Le pistolet automatique de calibre 7,65 Browning a donc remplacer ou compléter dans certains cœurs et pour certaines utilisations le revolver MAS mle 1892 ou dérivés. Cependant, bien que son chargement demande un délais plus important et que sa capacité soit inférieure, il ne faut pas oublier que le revolver reste maitre sur certaines portions de l’éventail des utilisations.
L’évolution rapide du contexte industriel de la fin du 19° siècle et du début du 20°, l’évolution des poudres sans fumée, l’évolution des aciers ont permis une série de bonds en avant technologiques rendant obsolètes certaines armes et techniques de guerre. Une constante demande de modernité et d’efficacité amènera en haut des marches du podium une autre cartouche de diamètre intermédiaire : le 9 mm luger (dont l’énergie à la bouche est proche des 600 joules).

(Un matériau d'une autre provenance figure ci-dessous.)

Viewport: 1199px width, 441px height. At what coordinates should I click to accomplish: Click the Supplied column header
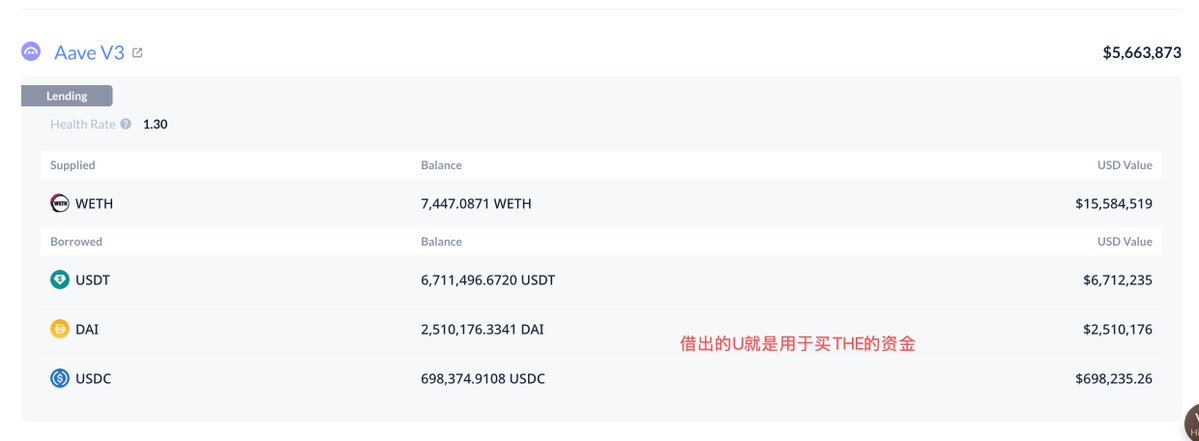coord(73,165)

La firme Webley & Scott n’avait plus à faire ses preuves, grâce à ses revolvers de qualité qui avaient rencontré un succès tant sur le plan militaire que civil. Cependant, avec l’avènement de l’automatisme initié par Brochardt, Browning et Mannlicher, la société ne pouvait se permettre de rester en retrait. En 1901, elle tenta l’aventure avec le revolver automatique Webley-Fosbery, mais malgré l’exploit technique, les ventes furent en deçà des attentes. La décision fut alors prise de concevoir un pistolet automatique afin de rester dans la course.
En 1908, la firme acquit les brevets de William Whiting, ingénieur chez Webley, et s’associa à la société américaine Harrington & Richardson pour partager la production et les coûts à une échelle industrielle. Trois versions furent ainsi produites : une en calibre .25 ACP (6.35 mm) choisie uniquement par Harrington & Richardson, une en calibre .32 ACP (7.65 court) choisie par les deux firmes, et enfin une dernière en .455 (11.7 mm) choisie uniquement par Webley.
En 1910, la firme Webley & Scott présenta donc deux pistolets : l’un en calibre 7.65 court avec une culasse non calée, de taille moyenne pour les pistolets de cette catégorie en 32 ACP, et l’autre en calibre .455 avec une culasse calée par court recul de canon. Au niveau du tonnerre, celle-ci descend comme un bloc tombant de quelques millimètres, libérant ainsi la culasse. Ce modèle présente une schématique similaire à celle du Browning Colt 1911, mais avec une approche différente.
Webley avait tiré les enseignements de l’échec du pistolet Halifax Mars et avait pris en compte toutes les critiques formulées à son encontre. Ainsi, le Webley .455 est plus imposant que la version .32, mais bien moins que le Halifax Mars. Le Webley Self Loading Pistol en calibre .32 ACP fut officiellement adopté en 1911 par la police londonienne, tandis que le modèle en .455 fut adopté en 1912 par la Royal Navy, la Royal Horse Artillery et le Royal Flying Corps après des essais concluants.
Ces armes furent largement utilisées durant la Première Guerre mondiale, notamment par les pilotes anglais lors des duels aériens. Entre les deux guerres, l’Angleterre estima que le calibre .455, que ce soit dans les revolvers ou les pistolets, entraînait la conception d’armes trop imposantes. Lors de la Deuxième Guerre mondiale, les pistolets Webley restèrent à l’arrière du front afin de ne pas surcharger la chaîne logistique, bien que certains officiers en portaient de manière officieuse.